Cboe BZX Files for In-Kind Bitcoin, Ethereum ETF Redemptions, Boosting Liquidity

Cboe BZX Exchange Inc. is pushing for a change to the redemption process for spot Bitcoin and Ethereum exchange-traded funds (ETFs), proposing to allow "in-kind" redemptions and creations. This move, mirroring a recent filing by Nasdaq on behalf of BlackRock's Bitcoin ETF, could streamline the trading process for these increasingly popular investment vehicles.
Unpacking In-Kind Redemptions: A More Efficient Way to Trade?
In a rule filing submitted on Monday, Cboe BZX proposed amending the structure of the ARK 21Shares Bitcoin ETF and the 21Shares Core Ethereum ETF to permit in-kind transactions. Currently, these ETFs operate under a cash model, requiring issuers to sell the underlying cryptocurrency and deliver cash to investors during redemptions.
The proposed in-kind model would allow authorized participants (APs) – typically large financial institutions – to directly exchange Bitcoin or Ethereum for ETF shares, and vice-versa. This could potentially lead to greater efficiency and tighter spreads, benefiting investors.
A Shift in the ETF Landscape: Who Benefits from In-Kind?
Bloomberg Intelligence ETF analyst James Seyffart clarified that this change would not impact individual investors, who would continue to transact in cash. The in-kind mechanism would primarily be utilized by APs to manage the creation and redemption process.
The In-Kind Debate: A Flashback to ETF Approvals
The debate over in-kind versus cash redemption models was a major point of discussion in the lead-up to the SEC's approval of spot Bitcoin ETFs in January 2024 and then spot Ethereum ETFs in May. While the SEC initially favored the cash model, the recent filings by Nasdaq and now Cboe BZX suggest a potential shift in the regulatory landscape.

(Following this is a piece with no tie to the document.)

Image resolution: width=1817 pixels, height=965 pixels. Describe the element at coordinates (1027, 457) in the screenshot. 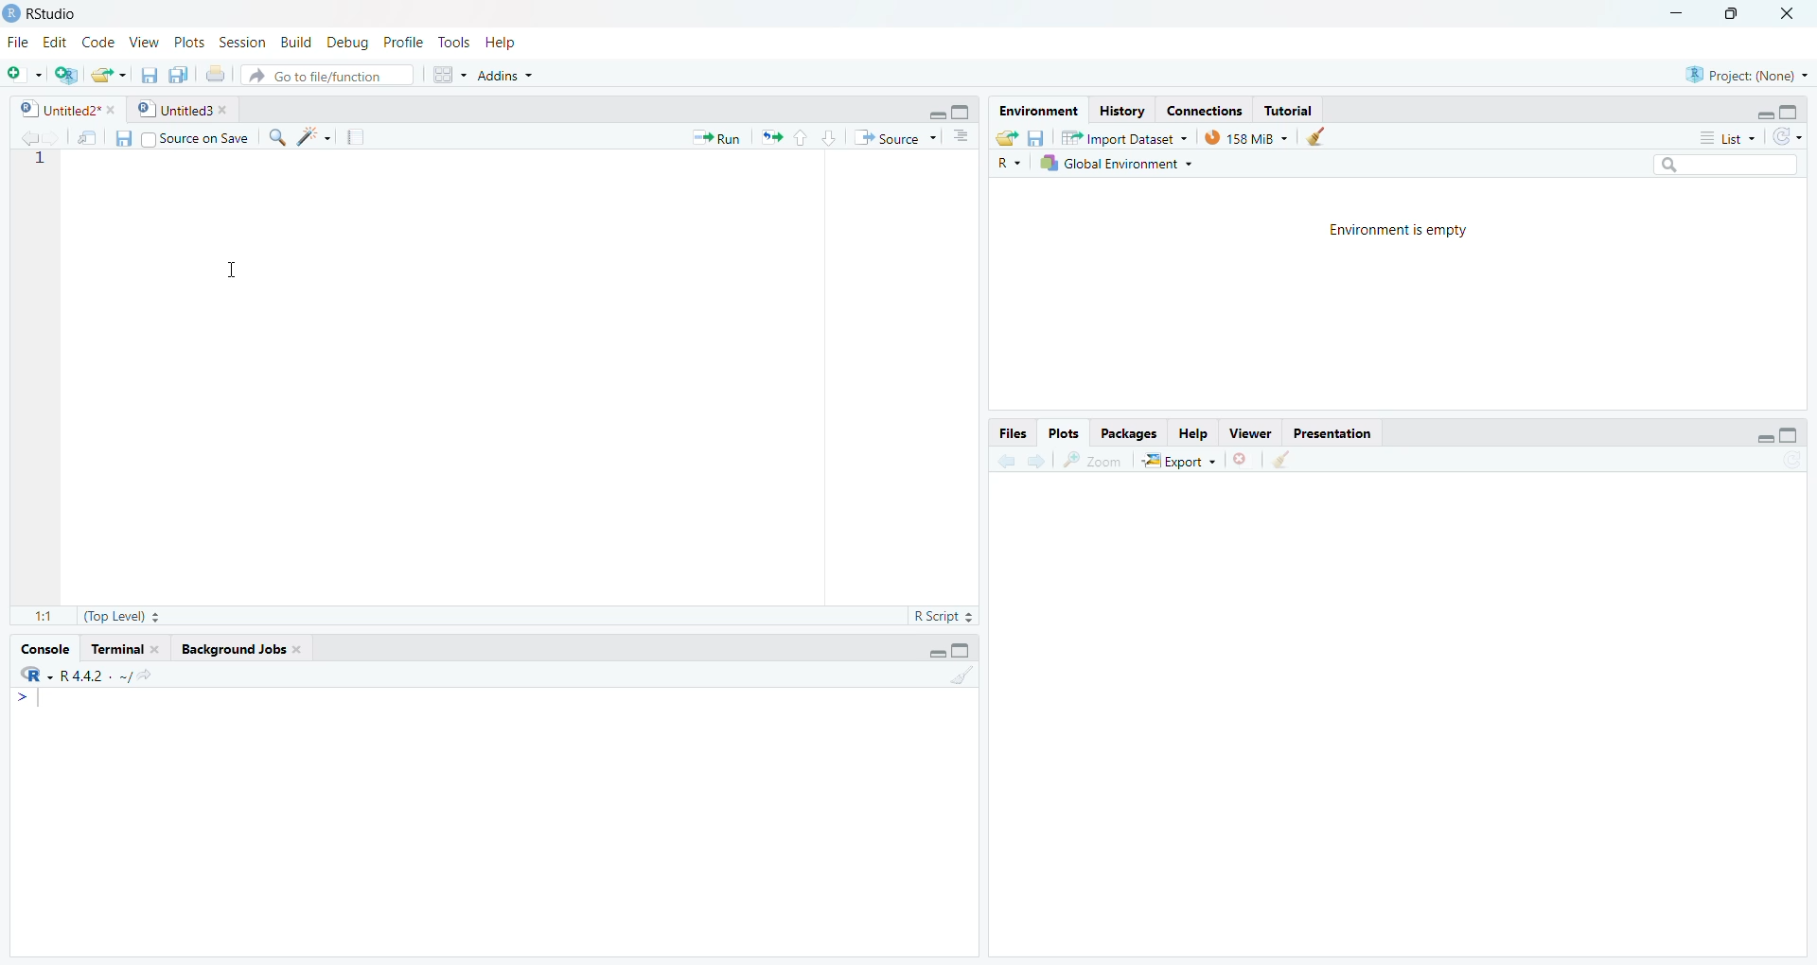

I see `forward/backward` at that location.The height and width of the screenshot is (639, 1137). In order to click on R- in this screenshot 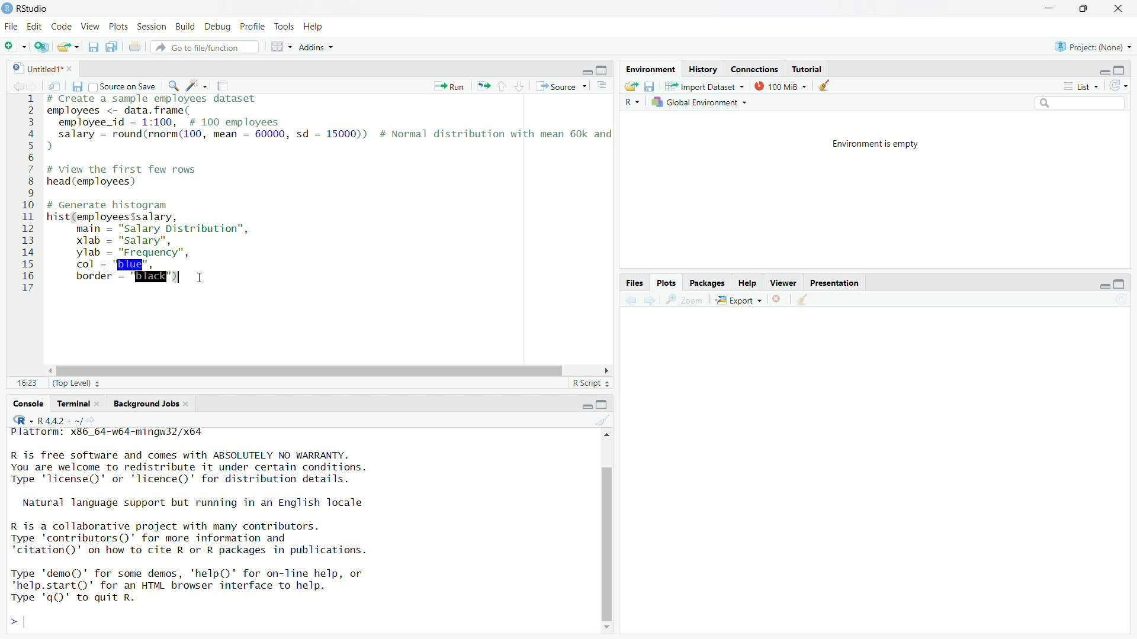, I will do `click(22, 420)`.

What's Next for Bitcoin and Ethereum ETFs?
Cboe BZX's proposal to enable in-kind redemptions for its Bitcoin and Ethereum ETFs is a significant development that could enhance the efficiency and appeal of these products for institutional players. While the SEC's approval is not guaranteed, the move, following Nasdaq's similar filing, indicates a growing momentum towards a more streamlined and potentially more liquid market for cryptocurrency ETFs.